A new report from a U.S. Senate committee alleges Fridley-based Medtronic Inc. was "heavily involved in drafting, editing and shaping the content of medical journal articles" to downplay the risks of its controversial Infuse bone graft product used in spinal surgery, the Wall Street Journal reports.
Investigators reviewed more than 5,000 internal documents subpoenaed from the medical device maker relating to 13 studies of Infuse. The report claims Medtronic paid physician authors of company-sponsored studies about $210 million in royalties and consulting fees over 15 years, Reuters reports. Those sponsored studies failed to mention complications from the product, including male sterility, an increased risk of cancer, infections, bone dissolution and worsened back and leg pain.
"Medtronic vigorously disagrees with any suggestion that the company improperly influenced or authored any of the peer-reviewed published manuscripts discussed in the report, or that Medtronic intended to under-report adverse events," the company said in a news release.
The Star Tribune reports the Senate inquiry stems from allegations in June 2011 that "physician authors who had financial ties to Medtronic failed to report dangerous side effects associated with Infuse. These dangerous side effects were subsequently reported by medical researchers that did not have financial relationships with the company."
Steven Miles, professor for bioethics at the University of Minnesota, tells WCCO-AM such practices are endemic in an industry with very little oversight. “At some point, what we are going to have to do is as a country is require that all raw data from every study to be public data so that re-analysis of every claim that is made can be fairly evaluated,” Miles said.

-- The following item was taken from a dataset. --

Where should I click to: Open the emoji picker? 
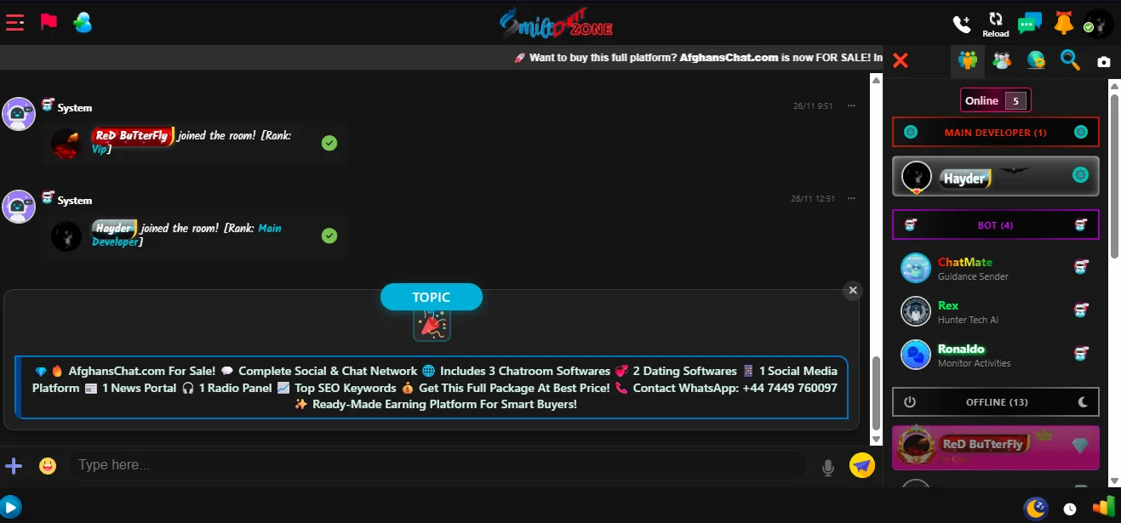(x=48, y=465)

Click here, for the full report on "Medtronic's Influence on Infuse Clinical Studies" by the U.S. Senate Finance Committee. Below are the panel's findings:
* Medtronic was heavily involved in drafting, editing, and shaping the content of medical journal articles authored by its physician consultants who received significant amounts of money through royalties and consulting fees from Medtronic. The company’s significant role in authoring or substantively editing these articles was not disclosed in the published articles. Medical journals should ensure industry role contributions be fully disclosed.
* Medtronic paid a total of approximately $210 million to physician authors of Medtronic-sponsored studies from November 1996 through December 2010 for consulting, royalty, and other miscellaneous arrangements.
* An e-mail exchange shows that a Medtronic employee recommended against publishing a complete list of adverse events possibly associated with InFuse in a 2005 Journal of Bone and Joint Surgery article.
* Medtronic officials inserted language into studies that promoted InFuse as a better technique than taking a bone graft from the pelvic bone (autograft technique) by emphasizing the pain of the autograft technique.
* Documents indicate that Medtronic prepared Dr. Hal Mathew’s remarks to the U.S. Food and Drug Administration (FDA) advisory panel meeting prior to InFuse being approved. At the time, Dr. Mathews was a private physician but was hired as a vice president at Medtronic in 2007.
* Medtronic documents show the company unsuccessfully at- tempted to adopt weaker safety rules for a clinical trial studying InFuse in the cervical spine that would have allowed the company to continue the trial in the event that patients experienced severe swelling in the neck.